##### Entries provided

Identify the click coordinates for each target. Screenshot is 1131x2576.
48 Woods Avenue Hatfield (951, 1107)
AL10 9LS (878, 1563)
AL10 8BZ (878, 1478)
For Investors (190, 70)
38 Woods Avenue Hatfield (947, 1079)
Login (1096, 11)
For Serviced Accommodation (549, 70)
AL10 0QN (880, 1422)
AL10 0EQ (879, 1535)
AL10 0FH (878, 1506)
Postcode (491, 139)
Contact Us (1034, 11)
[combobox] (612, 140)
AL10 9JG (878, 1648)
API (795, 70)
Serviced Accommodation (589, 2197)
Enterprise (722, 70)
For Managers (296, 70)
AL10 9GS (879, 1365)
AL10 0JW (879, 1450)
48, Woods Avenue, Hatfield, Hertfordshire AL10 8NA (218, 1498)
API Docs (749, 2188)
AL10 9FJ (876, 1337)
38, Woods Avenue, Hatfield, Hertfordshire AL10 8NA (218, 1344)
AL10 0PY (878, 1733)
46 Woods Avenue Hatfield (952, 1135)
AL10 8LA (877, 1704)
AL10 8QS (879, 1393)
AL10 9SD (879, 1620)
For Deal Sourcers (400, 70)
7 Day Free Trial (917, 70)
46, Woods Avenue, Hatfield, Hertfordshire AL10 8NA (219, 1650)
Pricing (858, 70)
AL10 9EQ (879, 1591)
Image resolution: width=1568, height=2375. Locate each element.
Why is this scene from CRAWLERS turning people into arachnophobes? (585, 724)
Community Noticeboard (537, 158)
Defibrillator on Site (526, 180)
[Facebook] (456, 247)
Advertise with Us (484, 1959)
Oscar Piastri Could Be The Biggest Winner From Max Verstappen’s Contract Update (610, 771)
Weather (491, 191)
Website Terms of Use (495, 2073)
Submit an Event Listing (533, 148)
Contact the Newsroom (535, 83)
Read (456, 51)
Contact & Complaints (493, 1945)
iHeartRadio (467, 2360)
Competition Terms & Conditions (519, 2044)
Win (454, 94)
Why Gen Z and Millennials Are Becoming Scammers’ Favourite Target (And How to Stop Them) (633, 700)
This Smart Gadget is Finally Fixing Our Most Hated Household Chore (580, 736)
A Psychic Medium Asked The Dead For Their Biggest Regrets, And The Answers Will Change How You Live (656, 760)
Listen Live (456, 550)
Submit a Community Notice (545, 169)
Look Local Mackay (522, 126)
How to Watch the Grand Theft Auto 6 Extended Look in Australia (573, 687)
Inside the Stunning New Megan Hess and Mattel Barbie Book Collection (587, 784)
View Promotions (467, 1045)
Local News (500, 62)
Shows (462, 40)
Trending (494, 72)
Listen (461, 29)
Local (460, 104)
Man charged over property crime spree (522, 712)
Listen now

##########

From the records above, quote only the lines running from the line with "AL10 9EQ (879, 1591)" to the line with "How to Watch", both lines included.

AL10 9EQ (879, 1591)
Image resolution: width=1568, height=2375. Locate each element.
Why is this scene from CRAWLERS turning people into arachnophobes? (585, 724)
Community Noticeboard (537, 158)
Defibrillator on Site (526, 180)
[Facebook] (456, 247)
Advertise with Us (484, 1959)
Oscar Piastri Could Be The Biggest Winner From Max Verstappen’s Contract Update (610, 771)
Weather (491, 191)
Website Terms of Use (495, 2073)
Submit an Event Listing (533, 148)
Contact the Newsroom (535, 83)
Read (456, 51)
Contact & Complaints (493, 1945)
iHeartRadio (467, 2360)
Competition Terms & Conditions (519, 2044)
Win (454, 94)
Why Gen Z and Millennials Are Becoming Scammers’ Favourite Target (And How to Stop Them) (633, 700)
This Smart Gadget is Finally Fixing Our Most Hated Household Chore (580, 736)
A Psychic Medium Asked The Dead For Their Biggest Regrets, And The Answers Will Change How You Live (656, 760)
Listen Live (456, 550)
Submit a Community Notice (545, 169)
Look Local Mackay (522, 126)
How to Watch the Grand Theft Auto 6 Extended Look in Australia (573, 687)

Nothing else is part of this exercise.